## ACTION ITEM:
Transcribe all of the data, leaving nothing out and changing nothing.

DATA SUPPLIED section start

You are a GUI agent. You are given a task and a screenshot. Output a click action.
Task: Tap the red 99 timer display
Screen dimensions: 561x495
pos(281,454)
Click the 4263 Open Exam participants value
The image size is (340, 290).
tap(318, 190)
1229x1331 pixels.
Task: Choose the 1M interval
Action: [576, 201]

DATA SUPPLIED section end

## EXERCISE ANSWER:
You are a GUI agent. You are given a task and a screenshot. Output a click action.
Task: Tap the red 99 timer display
Screen dimensions: 561x495
pos(281,454)
Click the 4263 Open Exam participants value
The image size is (340, 290).
tap(318, 190)
1229x1331 pixels.
Task: Choose the 1M interval
Action: [576, 201]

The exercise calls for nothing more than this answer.